● Records from a collection:
■ ■ ■ ■
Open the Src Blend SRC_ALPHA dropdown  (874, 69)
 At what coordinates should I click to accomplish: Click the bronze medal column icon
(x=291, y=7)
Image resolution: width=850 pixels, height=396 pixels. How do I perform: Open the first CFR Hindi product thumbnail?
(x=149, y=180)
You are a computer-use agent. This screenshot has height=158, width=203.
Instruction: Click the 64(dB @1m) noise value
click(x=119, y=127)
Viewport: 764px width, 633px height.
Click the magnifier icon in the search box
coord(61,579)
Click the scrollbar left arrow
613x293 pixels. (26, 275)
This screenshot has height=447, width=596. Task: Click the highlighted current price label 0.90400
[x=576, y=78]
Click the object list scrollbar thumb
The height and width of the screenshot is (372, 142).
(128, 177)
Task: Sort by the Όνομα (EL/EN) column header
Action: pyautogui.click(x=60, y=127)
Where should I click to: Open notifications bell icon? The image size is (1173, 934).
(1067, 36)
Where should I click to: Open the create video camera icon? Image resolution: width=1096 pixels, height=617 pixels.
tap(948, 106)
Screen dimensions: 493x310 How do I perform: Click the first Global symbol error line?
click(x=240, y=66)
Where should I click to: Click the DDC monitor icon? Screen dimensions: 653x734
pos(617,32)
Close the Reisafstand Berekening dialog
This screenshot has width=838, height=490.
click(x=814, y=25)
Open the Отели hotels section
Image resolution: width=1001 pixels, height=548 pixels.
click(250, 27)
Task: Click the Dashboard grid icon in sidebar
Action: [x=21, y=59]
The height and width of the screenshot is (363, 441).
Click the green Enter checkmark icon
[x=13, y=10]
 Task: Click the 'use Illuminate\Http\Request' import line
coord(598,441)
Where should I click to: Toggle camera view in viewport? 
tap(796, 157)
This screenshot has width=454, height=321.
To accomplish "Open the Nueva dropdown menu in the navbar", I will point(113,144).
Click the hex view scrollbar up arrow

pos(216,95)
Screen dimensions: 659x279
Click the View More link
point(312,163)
■ ■ ■ ■
● Problem to work on: Where does the word "dropdown" occur in the data? Copy every line that has it.

● Result for this task:
Open the Src Blend SRC_ALPHA dropdown  (874, 69)
To accomplish "Open the Nueva dropdown menu in the navbar", I will point(113,144).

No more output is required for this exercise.